Arrivò così l'offerta dalla Compagnia Cafiero-Fumo, specializzata in "sceneggiate" — un genere che, detto tra noi, veniva considerato appena un gradino sopra il karaoke di quartiere. Ma Titina, sempre signora, affrontò anche quel palcoscenico con una professionalità che, ad altri, sarebbe sembrata decisamente sprecata.
Il ritorno: la sorella pacificatrice
Rientrata poi con Pietro al Nuovo, trovò davanti a sé i due fratelloni: Eduardo e Peppino, due caratteri che definire "esplosivi" sarebbe come chiamare una bomba atomica "petardo rumoroso".
Eduardo, l'intellettuale tormentato, capace di creare mondi con una battuta e distruggere compagnie con un sopracciglio alzato. Peppino, il genio della risata, che saliva in scena come un tornado travestito da comico.
In mezzo a questi due tsunami, chi poteva mai mantenere l'equilibrio? Esatto: Titina. Che, senza urlare, senza sbraitare, senza fare le scene (in scena, sì, ma mai fuori), riusciva a contemperare, amalgamare ed emulsionare — parole così nobili che nemmeno una pubblicità di shampoo oserebbe usare.
Con silenzi misurati, pause che erano monologhi senza parole, ed entrate chirurgiche, salvava non solo i suoi personaggi, ma anche la credibilità dell'intero spettacolo. Praticamente un direttore d'orchestra silenzioso travestito da attrice.

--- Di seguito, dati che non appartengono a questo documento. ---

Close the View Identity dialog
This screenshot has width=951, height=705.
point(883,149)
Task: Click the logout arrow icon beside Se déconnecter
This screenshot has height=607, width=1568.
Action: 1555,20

La consacrazione: la vera signora del teatro
Finalmente, anche i critici settentrionali — notoriamente pronti a etichettare il teatro napoletano come un circo di colori urlati e macchiette — dovettero arrendersi all'evidenza: Titina era diversa.
Non una pittoresca urlatrice, non una caricatura ambulante: ma una Signora, con la "S" maiuscola e la "G" di Genio appena nascosta dietro la modestia.
Amata, stimata, riverita: ovunque andasse, raccoglieva rispetto e ammirazione senza mai dover ricorrere agli strilli o agli eccessi di chi, invece, sa di avere poco da dire. Era l'esempio vivente che si può conquistare il mondo anche senza alzare la voce. Anzi: proprio grazie al fatto di non alzarla.
Conclusione: Titina, l'arte del non urlare
In un'epoca in cui chi strepita più forte spesso vince, la parabola di Titina De Filippo resta una lezione preziosa e molto, molto contemporanea: l'arte vera è fatta di misura, di talento profondo e di una grazia che non ha bisogno di mettersi in vetrina.
In altre parole: Titina è la dimostrazione che, quando sei veramente brava, il secondo posto è solo una tappa momentanea. Il primo, alla fine, te lo prendi senza nemmeno bisogno di dirlo a voce alta.
❝L’Ultima recita: tra tonache, canzoncine e stelle natalizie❞
Prologo: Preparativi per l’Addio (non si improvvisa nemmeno da morti)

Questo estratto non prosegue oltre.